**Blocco di testo:**

■ ■ ■

Sei giovane e sei una donna: quale consiglio daresti ai giovani per entrare in questo mondo?
Confermo che è difficile, lo è stato soprattutto all’inizio, perché, appunto, sei giovane e sei donna, quindi, non è facilissimo farti ascoltare perché è comunque un mondo molto maschile e non giovanissimo, quindi, non è semplice conquistare credibilità in situazioni dove, se non hai la cravatta i capelli grigi, fai un po’ più fatica ad esprimere il tuo punto di vista e non ho visto grandissimi cambiamenti in questi sette, otto anni. Qualcosa però si sta muovendo, le aziende hanno un’attenzione, oggi, nell’attrazione di talenti, molto orientata anche a profili femminili ma non solo, c’è una inclusività in generale di figure che possono essere, a vario titolo, diverse per formazione, per valori, l’obiettivo per queste risorse è metterle in condizione di fare un percorso di carriera nei prossimi anni che aiuti l’evoluzione del comparto; in questo senso, il consiglio che do è quello di lavorare sul contenuto, perché quando si hanno cose importanti da dire, validate da dati e numeri, come sempre succede nei nostri studi, alla fine il modo di farsi ascoltare lo si trova sempre. Ricordo i primi convegni, i primi eventi cui mi invitavano a partecipare, ero un po’ turbata, perché c’era una platea molto maschile ma devo dire, col tempo, più lo si fa, più si diventa anche confident nel farlo, quindi, il consiglio è di buttarsi e non farsi spaventare e lavorare bene sul contenuto.

■ ■ ■

**Righe elencate:**
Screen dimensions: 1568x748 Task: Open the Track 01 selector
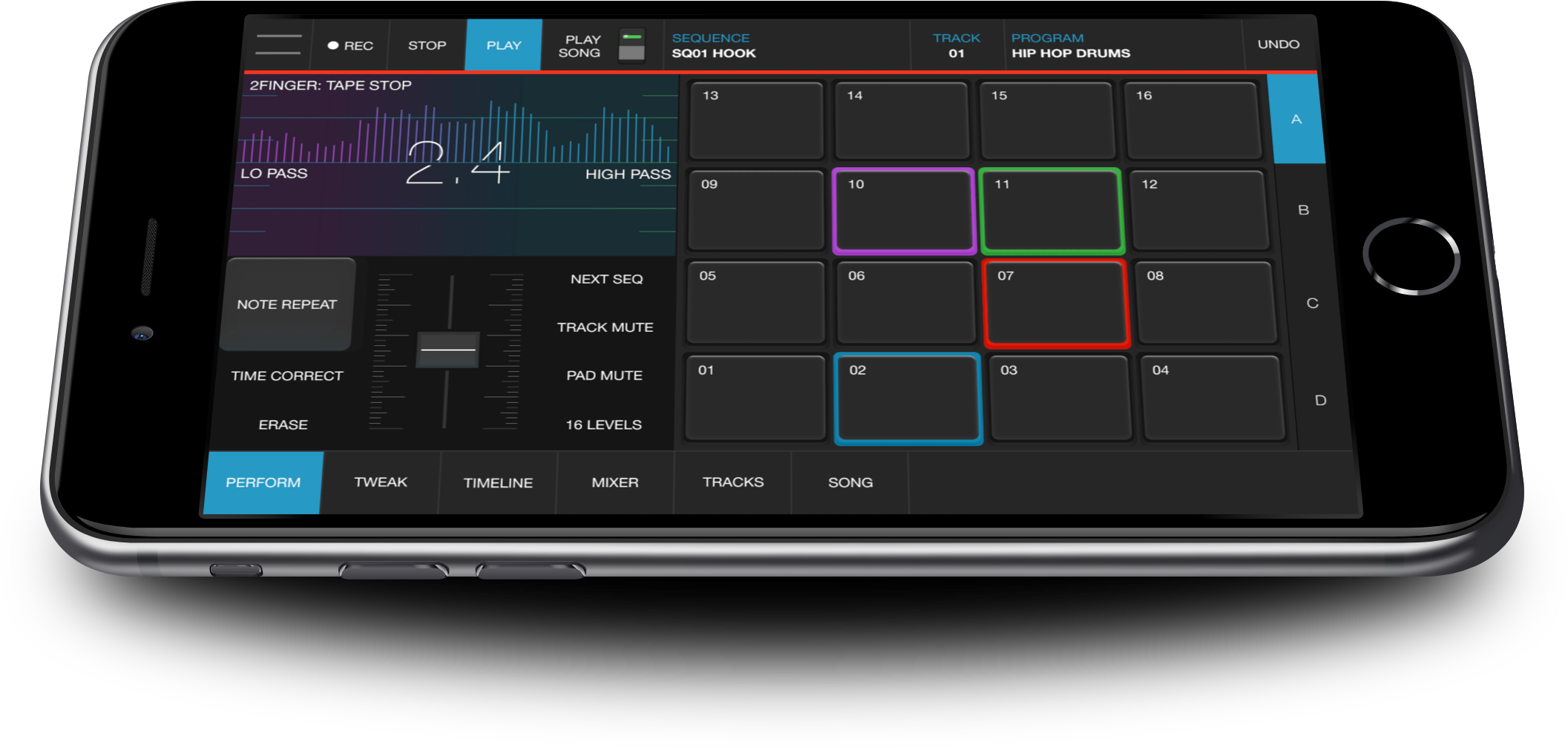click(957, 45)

■ ■ ■

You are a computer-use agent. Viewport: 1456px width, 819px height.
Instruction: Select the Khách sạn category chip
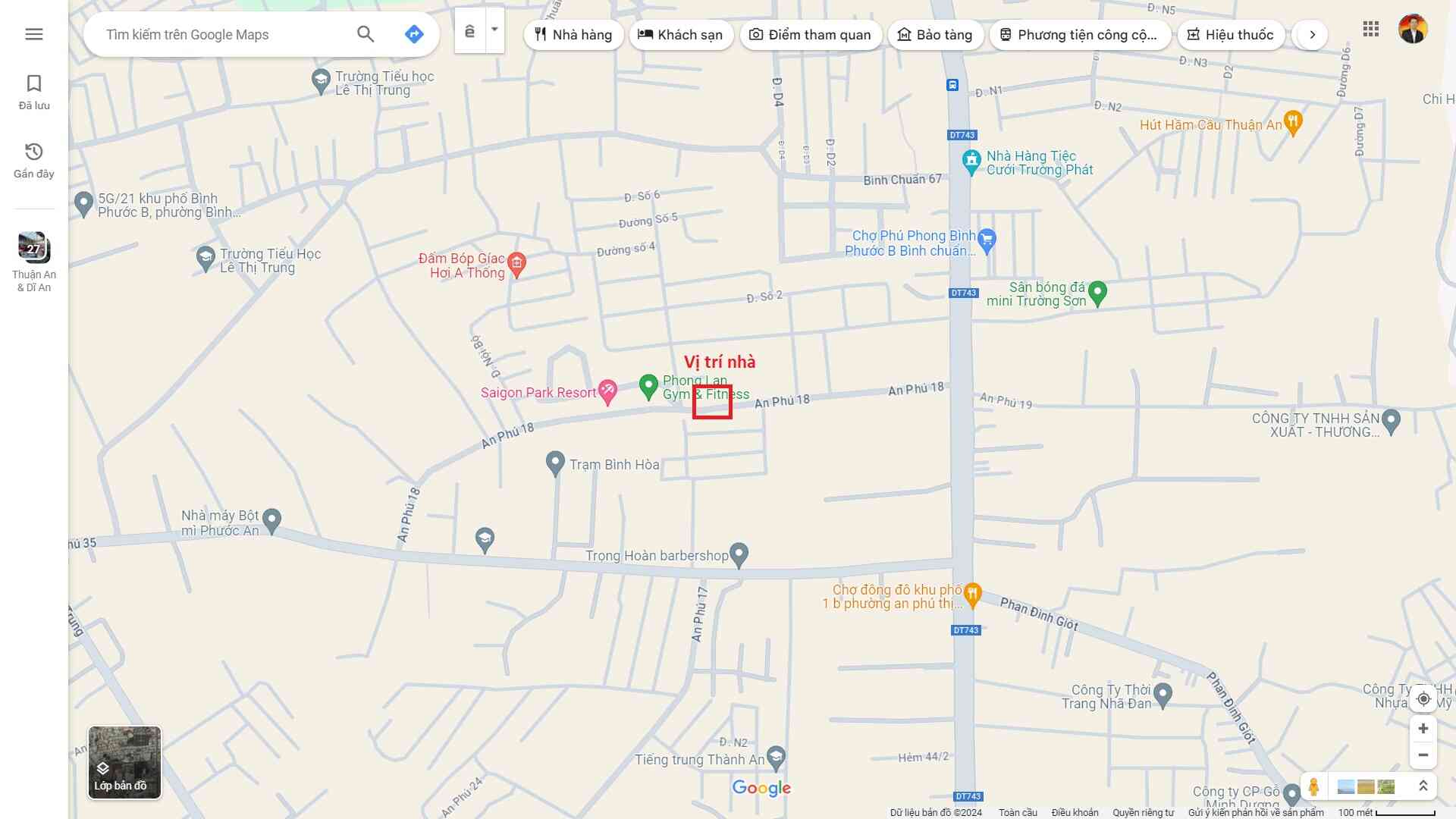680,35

■ ■ ■

Per favore, indica quale consiglio finale viene dato ai giovani nell'intervista riportata sopra.

**Soluzione:** Buttarsi, non farsi spaventare e lavorare bene sul contenuto.